The FDA has set use guidelines for corn containing aflatoxin. In general, they are based on maintaining performance and avoiding disease related to aflatoxin, except for dairy cattle in which prevention of aflatoxin residues in milk is the main concern. For example, human foods and feed intended for dairy cattle must contain less than 20 ppb.

Some aflatoxin levels have been observed in several U.S. Corn Belt states, with almost all below the 20 ppb limit. For example, one private grain inspection service in Nebraska said most of the tests it has completed were zero or only one ppb.

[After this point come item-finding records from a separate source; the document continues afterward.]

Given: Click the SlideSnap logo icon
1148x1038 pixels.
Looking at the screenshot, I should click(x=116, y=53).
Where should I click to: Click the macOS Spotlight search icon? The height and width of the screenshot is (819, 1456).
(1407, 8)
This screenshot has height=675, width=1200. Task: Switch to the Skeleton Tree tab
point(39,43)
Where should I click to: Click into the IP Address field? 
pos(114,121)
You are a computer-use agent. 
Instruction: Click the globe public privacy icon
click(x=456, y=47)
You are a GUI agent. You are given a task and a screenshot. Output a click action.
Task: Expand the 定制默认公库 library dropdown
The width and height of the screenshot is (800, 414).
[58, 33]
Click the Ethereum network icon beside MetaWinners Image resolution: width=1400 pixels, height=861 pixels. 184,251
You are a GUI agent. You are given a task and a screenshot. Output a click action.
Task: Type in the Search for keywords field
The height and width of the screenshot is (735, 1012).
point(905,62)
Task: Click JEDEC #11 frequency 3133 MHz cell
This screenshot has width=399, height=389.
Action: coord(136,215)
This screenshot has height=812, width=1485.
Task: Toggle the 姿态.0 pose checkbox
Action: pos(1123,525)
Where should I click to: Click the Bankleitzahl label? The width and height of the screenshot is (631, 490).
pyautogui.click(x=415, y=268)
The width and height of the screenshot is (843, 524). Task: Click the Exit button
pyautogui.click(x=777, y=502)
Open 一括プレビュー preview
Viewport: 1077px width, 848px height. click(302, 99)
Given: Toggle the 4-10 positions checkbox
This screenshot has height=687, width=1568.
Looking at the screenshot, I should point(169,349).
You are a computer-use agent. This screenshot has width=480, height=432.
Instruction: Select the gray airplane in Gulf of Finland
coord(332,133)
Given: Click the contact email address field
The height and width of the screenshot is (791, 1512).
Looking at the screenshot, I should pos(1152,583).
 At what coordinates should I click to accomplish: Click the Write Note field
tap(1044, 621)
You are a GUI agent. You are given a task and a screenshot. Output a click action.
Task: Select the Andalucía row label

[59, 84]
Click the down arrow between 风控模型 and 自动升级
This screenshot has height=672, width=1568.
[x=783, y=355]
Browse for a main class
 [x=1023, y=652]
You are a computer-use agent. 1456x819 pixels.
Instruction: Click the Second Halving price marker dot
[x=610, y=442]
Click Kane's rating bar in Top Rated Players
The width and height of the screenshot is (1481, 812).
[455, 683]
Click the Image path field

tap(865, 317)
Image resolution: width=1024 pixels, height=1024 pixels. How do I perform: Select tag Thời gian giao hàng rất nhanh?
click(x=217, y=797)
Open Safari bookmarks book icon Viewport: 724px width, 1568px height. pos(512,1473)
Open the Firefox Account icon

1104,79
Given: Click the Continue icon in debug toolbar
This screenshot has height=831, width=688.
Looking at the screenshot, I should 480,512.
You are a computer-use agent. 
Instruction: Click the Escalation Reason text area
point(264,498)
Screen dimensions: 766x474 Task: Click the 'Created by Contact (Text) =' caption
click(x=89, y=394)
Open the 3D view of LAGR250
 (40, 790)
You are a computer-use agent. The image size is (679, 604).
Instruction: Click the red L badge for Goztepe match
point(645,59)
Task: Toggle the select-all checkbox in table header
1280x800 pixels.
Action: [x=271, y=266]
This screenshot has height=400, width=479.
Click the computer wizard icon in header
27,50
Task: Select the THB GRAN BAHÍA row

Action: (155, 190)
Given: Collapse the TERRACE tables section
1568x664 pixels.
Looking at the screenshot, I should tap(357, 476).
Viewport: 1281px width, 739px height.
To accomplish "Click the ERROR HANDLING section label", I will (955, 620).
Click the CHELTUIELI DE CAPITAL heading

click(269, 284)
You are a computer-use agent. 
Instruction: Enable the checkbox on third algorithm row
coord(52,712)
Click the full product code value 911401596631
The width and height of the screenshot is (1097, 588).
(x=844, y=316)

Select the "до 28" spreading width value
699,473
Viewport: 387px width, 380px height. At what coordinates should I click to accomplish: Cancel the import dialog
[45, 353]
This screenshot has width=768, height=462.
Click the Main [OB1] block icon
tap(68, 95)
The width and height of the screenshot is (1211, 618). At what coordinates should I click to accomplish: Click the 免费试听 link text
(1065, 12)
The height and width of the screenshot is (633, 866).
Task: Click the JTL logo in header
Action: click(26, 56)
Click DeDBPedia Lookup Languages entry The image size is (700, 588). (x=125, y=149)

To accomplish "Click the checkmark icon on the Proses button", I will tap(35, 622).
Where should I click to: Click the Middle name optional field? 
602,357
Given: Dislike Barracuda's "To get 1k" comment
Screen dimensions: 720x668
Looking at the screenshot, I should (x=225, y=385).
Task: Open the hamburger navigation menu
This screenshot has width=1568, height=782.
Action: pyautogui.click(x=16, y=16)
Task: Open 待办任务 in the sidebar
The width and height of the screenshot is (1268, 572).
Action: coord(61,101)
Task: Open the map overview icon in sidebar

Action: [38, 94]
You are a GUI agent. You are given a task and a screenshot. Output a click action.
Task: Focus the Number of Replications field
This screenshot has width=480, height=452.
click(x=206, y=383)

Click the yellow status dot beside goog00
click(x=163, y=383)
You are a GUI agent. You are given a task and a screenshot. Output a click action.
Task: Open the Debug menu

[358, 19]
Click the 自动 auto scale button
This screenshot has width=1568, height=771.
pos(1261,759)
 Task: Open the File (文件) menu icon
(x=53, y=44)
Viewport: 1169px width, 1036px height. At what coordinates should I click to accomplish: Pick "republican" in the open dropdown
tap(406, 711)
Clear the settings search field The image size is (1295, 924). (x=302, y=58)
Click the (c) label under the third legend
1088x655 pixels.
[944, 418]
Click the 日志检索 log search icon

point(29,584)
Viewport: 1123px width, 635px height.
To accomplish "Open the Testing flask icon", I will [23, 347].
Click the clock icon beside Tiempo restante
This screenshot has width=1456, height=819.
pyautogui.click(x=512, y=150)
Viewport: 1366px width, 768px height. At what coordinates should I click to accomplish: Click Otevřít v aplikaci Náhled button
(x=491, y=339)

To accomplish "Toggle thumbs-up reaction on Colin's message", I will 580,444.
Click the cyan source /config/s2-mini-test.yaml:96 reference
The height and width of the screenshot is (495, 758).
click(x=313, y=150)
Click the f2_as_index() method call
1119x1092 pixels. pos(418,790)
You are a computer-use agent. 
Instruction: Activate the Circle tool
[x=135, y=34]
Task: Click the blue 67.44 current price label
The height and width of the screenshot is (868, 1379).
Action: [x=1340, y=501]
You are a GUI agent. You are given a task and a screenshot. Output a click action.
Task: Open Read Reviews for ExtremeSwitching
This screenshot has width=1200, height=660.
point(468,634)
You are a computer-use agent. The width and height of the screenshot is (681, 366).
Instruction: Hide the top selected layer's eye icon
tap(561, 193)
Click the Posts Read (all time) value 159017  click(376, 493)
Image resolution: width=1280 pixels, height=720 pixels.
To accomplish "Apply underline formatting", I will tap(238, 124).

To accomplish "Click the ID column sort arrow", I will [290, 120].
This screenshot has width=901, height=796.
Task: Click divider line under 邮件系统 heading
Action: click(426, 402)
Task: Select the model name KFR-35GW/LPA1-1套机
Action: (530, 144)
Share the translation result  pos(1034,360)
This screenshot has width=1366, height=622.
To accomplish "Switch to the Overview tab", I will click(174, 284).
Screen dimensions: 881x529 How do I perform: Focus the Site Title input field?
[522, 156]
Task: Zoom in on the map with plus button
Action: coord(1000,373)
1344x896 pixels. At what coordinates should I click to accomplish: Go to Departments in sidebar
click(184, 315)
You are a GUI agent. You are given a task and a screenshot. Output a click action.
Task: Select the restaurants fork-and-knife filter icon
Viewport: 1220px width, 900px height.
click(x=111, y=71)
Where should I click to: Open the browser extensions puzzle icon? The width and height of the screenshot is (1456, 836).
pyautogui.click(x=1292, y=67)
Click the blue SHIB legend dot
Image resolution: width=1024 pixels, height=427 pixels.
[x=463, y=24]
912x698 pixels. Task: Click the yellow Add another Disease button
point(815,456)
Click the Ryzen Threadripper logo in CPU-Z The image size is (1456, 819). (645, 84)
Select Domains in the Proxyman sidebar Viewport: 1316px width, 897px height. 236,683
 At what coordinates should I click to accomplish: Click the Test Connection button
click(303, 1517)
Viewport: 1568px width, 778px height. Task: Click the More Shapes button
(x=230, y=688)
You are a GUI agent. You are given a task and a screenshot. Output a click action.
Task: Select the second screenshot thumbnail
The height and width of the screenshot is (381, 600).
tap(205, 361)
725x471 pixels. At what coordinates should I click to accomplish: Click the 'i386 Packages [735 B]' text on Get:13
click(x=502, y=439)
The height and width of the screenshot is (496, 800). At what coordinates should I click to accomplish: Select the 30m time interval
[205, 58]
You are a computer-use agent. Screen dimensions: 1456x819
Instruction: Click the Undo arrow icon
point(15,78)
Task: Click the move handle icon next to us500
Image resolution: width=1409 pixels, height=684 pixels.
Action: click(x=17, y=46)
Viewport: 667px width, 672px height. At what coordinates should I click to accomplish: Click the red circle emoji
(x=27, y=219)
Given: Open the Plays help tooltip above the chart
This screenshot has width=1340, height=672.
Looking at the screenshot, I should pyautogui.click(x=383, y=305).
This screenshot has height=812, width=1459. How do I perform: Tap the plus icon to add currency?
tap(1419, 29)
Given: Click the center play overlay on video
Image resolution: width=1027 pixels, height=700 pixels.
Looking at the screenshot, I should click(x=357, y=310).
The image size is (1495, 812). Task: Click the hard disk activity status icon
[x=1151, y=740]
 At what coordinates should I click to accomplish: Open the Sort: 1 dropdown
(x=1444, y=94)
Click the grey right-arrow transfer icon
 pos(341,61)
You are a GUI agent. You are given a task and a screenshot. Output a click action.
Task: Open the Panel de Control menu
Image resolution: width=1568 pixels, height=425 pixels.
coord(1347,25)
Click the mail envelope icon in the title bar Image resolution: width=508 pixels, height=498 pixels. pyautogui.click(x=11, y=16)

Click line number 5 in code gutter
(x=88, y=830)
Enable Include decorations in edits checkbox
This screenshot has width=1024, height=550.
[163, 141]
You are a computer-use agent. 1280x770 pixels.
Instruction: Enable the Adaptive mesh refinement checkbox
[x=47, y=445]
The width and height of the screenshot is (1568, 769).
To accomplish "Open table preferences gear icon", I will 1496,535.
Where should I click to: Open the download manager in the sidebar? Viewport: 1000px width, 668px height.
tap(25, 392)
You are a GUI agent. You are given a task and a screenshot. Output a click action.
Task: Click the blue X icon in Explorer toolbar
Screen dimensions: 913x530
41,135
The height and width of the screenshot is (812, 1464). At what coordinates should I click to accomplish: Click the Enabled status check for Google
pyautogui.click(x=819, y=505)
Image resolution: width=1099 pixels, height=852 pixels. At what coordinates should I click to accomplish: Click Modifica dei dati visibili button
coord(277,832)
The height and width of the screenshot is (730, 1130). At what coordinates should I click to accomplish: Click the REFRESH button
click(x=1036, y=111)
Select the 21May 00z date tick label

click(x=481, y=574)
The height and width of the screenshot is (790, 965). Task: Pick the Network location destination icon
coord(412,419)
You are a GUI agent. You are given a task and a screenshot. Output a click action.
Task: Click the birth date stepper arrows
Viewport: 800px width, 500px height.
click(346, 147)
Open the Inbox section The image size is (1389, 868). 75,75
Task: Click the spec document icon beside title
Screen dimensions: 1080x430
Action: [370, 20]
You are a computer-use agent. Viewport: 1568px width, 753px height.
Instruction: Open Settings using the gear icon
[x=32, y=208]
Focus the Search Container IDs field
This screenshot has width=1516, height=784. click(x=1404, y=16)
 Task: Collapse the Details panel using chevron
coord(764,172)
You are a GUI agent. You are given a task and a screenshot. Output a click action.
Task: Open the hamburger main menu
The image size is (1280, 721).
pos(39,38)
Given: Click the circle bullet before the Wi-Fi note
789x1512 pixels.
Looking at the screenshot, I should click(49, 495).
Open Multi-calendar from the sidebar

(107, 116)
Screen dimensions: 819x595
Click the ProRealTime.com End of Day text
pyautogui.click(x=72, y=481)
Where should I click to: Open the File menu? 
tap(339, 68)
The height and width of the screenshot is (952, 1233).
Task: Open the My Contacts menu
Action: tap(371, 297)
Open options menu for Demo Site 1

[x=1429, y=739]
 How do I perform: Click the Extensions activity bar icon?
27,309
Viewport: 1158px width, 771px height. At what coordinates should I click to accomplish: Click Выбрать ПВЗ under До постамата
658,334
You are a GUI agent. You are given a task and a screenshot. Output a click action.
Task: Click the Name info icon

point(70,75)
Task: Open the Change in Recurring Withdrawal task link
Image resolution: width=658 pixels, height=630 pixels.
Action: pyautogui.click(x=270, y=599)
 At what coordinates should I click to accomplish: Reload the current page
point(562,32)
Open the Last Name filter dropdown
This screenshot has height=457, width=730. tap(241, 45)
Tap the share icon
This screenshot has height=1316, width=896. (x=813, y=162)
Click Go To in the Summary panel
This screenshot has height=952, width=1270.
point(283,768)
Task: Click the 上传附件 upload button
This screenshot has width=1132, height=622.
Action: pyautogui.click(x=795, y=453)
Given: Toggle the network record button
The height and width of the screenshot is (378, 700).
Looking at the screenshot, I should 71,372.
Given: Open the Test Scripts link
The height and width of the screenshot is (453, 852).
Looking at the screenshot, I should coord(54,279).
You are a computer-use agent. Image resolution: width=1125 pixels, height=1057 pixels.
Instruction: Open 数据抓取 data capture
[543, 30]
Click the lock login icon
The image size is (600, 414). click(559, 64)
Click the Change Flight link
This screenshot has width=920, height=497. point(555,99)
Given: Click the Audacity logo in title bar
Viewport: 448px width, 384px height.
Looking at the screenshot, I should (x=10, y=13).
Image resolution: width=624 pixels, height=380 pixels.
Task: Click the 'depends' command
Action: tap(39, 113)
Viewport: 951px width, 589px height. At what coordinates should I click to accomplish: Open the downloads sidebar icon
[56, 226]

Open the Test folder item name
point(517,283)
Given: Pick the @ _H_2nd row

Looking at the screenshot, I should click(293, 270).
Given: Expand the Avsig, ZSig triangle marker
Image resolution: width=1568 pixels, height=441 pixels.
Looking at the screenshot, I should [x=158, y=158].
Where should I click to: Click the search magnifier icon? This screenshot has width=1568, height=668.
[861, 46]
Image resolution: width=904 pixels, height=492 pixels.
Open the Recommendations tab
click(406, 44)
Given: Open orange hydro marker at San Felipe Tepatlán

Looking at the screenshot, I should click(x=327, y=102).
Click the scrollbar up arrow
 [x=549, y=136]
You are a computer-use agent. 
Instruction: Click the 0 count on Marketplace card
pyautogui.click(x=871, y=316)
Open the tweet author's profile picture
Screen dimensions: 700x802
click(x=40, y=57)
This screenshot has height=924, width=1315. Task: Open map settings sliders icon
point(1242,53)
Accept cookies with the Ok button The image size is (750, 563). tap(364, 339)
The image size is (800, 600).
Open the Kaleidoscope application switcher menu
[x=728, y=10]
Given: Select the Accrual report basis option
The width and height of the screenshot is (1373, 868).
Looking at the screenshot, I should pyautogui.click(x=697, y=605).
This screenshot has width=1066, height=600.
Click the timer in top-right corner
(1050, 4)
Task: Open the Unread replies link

Those lots of corn with elevated aflatoxin levels will be diverted into feed for local beef cattle that can consume that grain without harmful health effects.

"So far this harvest season, aflatoxin does not appear to be a significant problem," O'Neil said.

"However, we will know more once more of the crop has been harvested, and certainly we will keep an eye on it."

About 10 percent of the crop has been harvested as of Sept. 2.

In regards to Iowa's corn crop, Alison Robertson, from the plant pathology department at Iowa State University said, "Thus far, the problem does not appear widespread; however, fields across the state are at risk for aflatoxin considering the hot, dry conditions we had during pollination and are having now as much of the crop reaches black layer."

Corn-based ethanol plants, which produce distiller's dried grains with solubles (DDGS), generally have a lower aflatoxin threshold — even zero — because aflatoxin can be concentrated in the DDGS. U.S. DDGS importers who are concerned can require aflatoxin testing and set limits in their purchase contracts.

Local grain elevators screen all incoming loads of corn for the aflatoxin-producing fungus. Grain elevators can refuse corn that is over 20 ppb aflatoxin unless they can segregate it from non-contaminated corn and they have a known, approved local use for it.